» **What is being asked**
An exact reprint of the whole listing is what the answer must contain.

» **Exercise data**
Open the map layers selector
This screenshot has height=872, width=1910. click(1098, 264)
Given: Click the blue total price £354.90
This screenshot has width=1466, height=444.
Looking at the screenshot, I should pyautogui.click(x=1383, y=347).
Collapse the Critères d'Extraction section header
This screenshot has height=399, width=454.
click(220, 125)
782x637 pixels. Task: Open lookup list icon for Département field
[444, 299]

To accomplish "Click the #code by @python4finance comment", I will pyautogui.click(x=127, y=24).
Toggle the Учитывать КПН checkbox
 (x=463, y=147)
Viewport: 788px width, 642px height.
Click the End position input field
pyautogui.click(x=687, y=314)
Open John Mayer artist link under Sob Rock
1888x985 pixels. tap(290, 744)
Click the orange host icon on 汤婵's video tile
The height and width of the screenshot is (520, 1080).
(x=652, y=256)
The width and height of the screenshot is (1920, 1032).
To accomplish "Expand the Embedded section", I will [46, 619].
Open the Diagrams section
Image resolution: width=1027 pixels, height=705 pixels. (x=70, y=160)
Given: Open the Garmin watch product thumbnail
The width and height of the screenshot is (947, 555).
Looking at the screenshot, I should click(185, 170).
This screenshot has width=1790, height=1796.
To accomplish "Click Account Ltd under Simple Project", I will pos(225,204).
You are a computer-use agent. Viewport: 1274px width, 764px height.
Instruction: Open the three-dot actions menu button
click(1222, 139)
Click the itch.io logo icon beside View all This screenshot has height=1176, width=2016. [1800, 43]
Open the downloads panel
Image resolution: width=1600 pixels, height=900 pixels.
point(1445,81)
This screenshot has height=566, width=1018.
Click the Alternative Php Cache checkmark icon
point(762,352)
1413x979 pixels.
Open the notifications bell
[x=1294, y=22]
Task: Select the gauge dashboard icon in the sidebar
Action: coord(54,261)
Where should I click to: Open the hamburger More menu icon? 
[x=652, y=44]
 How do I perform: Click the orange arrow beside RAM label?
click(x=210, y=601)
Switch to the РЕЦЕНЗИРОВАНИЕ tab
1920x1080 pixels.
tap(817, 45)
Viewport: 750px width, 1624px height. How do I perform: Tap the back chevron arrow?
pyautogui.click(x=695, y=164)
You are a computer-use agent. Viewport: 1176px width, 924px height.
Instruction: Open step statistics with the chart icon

» **Answer box**
Open the map layers selector
This screenshot has height=872, width=1910. click(1098, 264)
Given: Click the blue total price £354.90
This screenshot has width=1466, height=444.
Looking at the screenshot, I should pyautogui.click(x=1383, y=347).
Collapse the Critères d'Extraction section header
This screenshot has height=399, width=454.
click(220, 125)
782x637 pixels. Task: Open lookup list icon for Département field
[444, 299]

To accomplish "Click the #code by @python4finance comment", I will pyautogui.click(x=127, y=24).
Toggle the Учитывать КПН checkbox
 (x=463, y=147)
Viewport: 788px width, 642px height.
Click the End position input field
pyautogui.click(x=687, y=314)
Open John Mayer artist link under Sob Rock
1888x985 pixels. tap(290, 744)
Click the orange host icon on 汤婵's video tile
The height and width of the screenshot is (520, 1080).
(x=652, y=256)
The width and height of the screenshot is (1920, 1032).
To accomplish "Expand the Embedded section", I will [46, 619].
Open the Diagrams section
Image resolution: width=1027 pixels, height=705 pixels. (x=70, y=160)
Given: Open the Garmin watch product thumbnail
The width and height of the screenshot is (947, 555).
Looking at the screenshot, I should click(185, 170).
This screenshot has width=1790, height=1796.
To accomplish "Click Account Ltd under Simple Project", I will pos(225,204).
You are a computer-use agent. Viewport: 1274px width, 764px height.
Instruction: Open the three-dot actions menu button
click(1222, 139)
Click the itch.io logo icon beside View all This screenshot has height=1176, width=2016. [1800, 43]
Open the downloads panel
Image resolution: width=1600 pixels, height=900 pixels.
point(1445,81)
This screenshot has height=566, width=1018.
Click the Alternative Php Cache checkmark icon
point(762,352)
1413x979 pixels.
Open the notifications bell
[x=1294, y=22]
Task: Select the gauge dashboard icon in the sidebar
Action: coord(54,261)
Where should I click to: Open the hamburger More menu icon? 
[x=652, y=44]
 How do I perform: Click the orange arrow beside RAM label?
click(x=210, y=601)
Switch to the РЕЦЕНЗИРОВАНИЕ tab
1920x1080 pixels.
tap(817, 45)
Viewport: 750px width, 1624px height. How do I perform: Tap the back chevron arrow?
pyautogui.click(x=695, y=164)
You are a computer-use agent. Viewport: 1176px width, 924px height.
Instruction: Open step statistics with the chart icon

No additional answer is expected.